Dataset entries Start Marker

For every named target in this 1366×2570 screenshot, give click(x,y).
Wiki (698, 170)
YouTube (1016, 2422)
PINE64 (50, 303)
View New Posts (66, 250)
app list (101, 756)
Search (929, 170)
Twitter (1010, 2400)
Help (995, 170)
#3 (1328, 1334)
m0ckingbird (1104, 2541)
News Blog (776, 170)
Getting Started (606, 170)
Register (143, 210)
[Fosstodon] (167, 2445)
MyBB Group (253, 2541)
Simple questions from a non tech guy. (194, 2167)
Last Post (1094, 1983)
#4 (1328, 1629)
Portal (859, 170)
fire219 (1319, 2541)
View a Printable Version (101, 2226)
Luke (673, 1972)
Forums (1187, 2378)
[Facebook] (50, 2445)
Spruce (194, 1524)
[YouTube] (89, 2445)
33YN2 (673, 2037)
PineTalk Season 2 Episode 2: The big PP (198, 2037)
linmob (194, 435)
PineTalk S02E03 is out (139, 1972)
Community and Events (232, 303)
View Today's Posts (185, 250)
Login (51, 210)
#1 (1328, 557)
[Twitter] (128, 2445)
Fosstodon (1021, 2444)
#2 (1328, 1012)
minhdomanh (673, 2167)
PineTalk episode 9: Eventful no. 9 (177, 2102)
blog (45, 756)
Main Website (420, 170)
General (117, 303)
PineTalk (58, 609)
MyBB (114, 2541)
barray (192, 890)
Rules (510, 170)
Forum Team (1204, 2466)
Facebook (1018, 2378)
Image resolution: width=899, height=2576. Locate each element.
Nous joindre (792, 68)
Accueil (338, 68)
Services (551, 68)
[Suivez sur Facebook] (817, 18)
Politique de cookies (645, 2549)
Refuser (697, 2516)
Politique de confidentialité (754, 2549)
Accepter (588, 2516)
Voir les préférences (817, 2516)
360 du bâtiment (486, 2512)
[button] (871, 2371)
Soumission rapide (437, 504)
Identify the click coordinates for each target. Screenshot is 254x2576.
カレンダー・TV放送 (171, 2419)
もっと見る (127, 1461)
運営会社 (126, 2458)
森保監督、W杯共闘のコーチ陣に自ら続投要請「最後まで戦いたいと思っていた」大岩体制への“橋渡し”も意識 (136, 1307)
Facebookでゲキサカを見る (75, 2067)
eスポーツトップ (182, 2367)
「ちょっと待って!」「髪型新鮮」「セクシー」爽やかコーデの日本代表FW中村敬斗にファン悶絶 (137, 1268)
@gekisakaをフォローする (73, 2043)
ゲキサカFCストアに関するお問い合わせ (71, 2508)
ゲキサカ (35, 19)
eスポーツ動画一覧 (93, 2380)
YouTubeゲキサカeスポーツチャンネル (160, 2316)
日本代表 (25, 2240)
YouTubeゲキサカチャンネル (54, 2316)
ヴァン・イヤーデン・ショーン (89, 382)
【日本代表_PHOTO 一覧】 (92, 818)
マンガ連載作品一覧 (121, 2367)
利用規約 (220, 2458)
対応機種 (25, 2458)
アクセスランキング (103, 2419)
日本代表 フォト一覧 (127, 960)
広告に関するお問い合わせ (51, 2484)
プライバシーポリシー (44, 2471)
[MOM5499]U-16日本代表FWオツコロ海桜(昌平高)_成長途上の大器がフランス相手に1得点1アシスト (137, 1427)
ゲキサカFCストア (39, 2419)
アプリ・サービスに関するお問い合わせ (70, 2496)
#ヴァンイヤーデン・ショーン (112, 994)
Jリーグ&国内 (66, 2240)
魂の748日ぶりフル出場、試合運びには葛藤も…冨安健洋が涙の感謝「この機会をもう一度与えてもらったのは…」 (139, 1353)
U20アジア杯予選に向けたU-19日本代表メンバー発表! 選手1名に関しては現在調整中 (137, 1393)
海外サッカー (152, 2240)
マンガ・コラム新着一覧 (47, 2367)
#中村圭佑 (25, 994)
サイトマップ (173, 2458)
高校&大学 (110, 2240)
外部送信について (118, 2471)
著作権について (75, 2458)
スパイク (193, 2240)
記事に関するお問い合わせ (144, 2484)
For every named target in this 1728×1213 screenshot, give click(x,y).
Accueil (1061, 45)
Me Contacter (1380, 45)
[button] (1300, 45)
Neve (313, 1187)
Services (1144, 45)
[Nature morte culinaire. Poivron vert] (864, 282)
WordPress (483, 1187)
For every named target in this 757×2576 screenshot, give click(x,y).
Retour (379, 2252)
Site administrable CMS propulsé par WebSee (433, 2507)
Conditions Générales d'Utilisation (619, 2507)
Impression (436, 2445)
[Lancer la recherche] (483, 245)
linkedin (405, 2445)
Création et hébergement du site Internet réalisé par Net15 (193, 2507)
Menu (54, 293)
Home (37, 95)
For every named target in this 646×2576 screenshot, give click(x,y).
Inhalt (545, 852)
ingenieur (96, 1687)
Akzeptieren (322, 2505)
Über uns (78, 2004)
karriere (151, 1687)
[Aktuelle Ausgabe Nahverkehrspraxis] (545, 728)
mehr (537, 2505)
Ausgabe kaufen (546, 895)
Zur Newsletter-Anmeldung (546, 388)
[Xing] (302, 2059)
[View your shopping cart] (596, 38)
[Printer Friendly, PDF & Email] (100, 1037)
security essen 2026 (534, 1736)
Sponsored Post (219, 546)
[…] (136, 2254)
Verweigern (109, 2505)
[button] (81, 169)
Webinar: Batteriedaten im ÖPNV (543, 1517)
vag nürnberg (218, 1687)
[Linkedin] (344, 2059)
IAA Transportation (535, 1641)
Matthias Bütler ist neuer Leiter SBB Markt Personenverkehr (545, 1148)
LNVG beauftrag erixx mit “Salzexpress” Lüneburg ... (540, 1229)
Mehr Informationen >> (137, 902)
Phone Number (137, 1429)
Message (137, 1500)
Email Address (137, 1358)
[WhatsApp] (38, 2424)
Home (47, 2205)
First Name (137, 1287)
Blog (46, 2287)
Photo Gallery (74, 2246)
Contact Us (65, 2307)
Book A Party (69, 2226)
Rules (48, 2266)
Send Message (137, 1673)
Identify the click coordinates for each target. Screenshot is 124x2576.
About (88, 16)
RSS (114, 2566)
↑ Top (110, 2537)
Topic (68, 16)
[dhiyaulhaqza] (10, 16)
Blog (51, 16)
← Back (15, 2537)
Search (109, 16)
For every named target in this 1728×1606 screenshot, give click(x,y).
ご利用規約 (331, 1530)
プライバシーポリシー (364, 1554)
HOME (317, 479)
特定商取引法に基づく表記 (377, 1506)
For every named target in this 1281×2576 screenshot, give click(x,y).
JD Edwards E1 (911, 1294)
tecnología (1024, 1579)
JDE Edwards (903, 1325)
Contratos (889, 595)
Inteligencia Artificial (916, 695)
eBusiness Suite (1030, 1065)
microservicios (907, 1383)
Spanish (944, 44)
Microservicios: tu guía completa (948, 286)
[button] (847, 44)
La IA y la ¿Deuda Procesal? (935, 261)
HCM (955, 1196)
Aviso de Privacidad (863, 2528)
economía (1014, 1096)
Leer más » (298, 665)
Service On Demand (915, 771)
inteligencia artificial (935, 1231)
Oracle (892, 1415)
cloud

Dataset entries End Marker

What you are asked to do
When the word "Ausgabe" shows up in a line of the entries, report that line.

Solution to the problem
[Aktuelle Ausgabe Nahverkehrspraxis] (545, 728)
Ausgabe kaufen (546, 895)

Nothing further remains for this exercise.